Smoking is a social activity. Even when the smoker smokes alone, he/she still smokes in a society where cigarettes are widely available and promoted. A number of qualitative studies have considered the social meaning of smoking. Murray et al. (1988) conducted detailed interviews with a sample of young adults from the English Midlands. These suggested that smoking had different meanings in different settings. For example, at work going for a cigarette provided an opportunity to escape from the everyday routine. For these workers, to have a cigarette meant to have a break and, conversely, not to have a cigarette meant not to have a break. The cigarette was a marker, a means to regulating their work routine.

Outside work, smoking was perceived as a means of reaffirming social relationships. For those young people who went to the pub, the sharing of cigarettes was a means of initiating, maintaining and strengthening social bonds. Those who did not share cigarettes were frowned upon.

Graham’s (1976) series of qualitative studies has provided a detailed understanding of the meaning of smoking to working-class women. In one of her studies, she asked a group of low-income mothers to complete a 24-hour diary detailing their everyday activities. Like the young workers in the study by Murray et al. (1988), smoking was used as a means of organizing these women’s daily routine. Further, for these women smoking was not just a means of resting after completing certain household tasks, but also a means of coping when there was a sort of breakdown in normal household routines. This was especially apparent when the demands of childcare became excessive. Graham describes smoking as ’not simply a way of structuring caring: it is also part of the way smokers re-impose structure when it breaks down’ (Graham, 1987: 54).

Graham (1987) argued that for these women smoking is an essential means of coping with everyday difficulties. It is also a link to an adult consumer society. Through smoking the women were reaffirming their adult identity. Similarly, in Bancroft et al.’s (2003) Scottish study, both men and women reported integrating smoking into contrasting periods of their lives.
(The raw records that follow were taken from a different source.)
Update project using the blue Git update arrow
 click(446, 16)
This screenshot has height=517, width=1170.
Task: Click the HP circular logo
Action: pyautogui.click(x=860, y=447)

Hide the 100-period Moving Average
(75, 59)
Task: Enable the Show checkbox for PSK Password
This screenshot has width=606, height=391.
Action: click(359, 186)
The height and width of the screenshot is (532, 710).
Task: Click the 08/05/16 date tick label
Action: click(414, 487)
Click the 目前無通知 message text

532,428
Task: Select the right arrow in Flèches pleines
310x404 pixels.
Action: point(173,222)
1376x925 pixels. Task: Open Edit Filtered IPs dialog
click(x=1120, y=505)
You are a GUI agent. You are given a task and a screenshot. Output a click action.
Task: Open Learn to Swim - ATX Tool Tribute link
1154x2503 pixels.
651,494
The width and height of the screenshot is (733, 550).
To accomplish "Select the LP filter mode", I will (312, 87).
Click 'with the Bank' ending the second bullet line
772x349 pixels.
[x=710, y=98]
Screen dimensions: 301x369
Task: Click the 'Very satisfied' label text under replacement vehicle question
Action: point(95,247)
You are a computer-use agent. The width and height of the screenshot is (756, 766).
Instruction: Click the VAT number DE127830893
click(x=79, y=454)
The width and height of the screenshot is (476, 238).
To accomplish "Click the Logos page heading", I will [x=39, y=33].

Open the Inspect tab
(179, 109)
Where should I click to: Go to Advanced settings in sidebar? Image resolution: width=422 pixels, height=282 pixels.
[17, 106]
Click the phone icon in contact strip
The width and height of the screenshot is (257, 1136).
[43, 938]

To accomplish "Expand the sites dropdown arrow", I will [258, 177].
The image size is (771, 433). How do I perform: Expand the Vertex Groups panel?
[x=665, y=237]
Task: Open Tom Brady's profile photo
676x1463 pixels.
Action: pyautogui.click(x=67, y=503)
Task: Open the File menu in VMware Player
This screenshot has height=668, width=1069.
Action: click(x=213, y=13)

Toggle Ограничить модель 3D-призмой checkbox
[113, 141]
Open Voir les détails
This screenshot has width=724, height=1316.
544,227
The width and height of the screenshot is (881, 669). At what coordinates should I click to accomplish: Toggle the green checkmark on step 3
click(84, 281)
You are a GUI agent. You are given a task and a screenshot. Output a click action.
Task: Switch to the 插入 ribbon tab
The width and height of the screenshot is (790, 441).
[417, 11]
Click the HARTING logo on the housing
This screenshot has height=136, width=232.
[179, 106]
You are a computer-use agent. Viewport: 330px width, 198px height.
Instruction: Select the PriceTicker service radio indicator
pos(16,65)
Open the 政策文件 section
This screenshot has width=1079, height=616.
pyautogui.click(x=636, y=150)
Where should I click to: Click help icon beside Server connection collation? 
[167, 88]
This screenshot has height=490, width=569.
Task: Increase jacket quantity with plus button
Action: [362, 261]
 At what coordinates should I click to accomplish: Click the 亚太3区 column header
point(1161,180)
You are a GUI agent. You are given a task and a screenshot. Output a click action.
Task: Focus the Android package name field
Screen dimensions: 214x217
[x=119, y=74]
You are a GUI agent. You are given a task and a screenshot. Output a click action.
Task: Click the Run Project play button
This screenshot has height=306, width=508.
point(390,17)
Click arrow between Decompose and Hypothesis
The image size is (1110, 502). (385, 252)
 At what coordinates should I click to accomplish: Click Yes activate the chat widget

They smoked as a means of coping with stress at work and often because of boredom at home.

Smoking is embedded not only in the immediate material circumstances in which the smoker lives, but also in the wider social and cultural context within which smoking is widely promoted. Admittedly, in most Western societies there are considerable restrictions on the sale and promotion of cigarettes. Despite these, tobacco manufacturers continue to find ways to promote their products, e.g., through the sponsorship of sporting and cultural activities. Big Tobacco is a powerful lobby group that has considerable influence on government and policy making.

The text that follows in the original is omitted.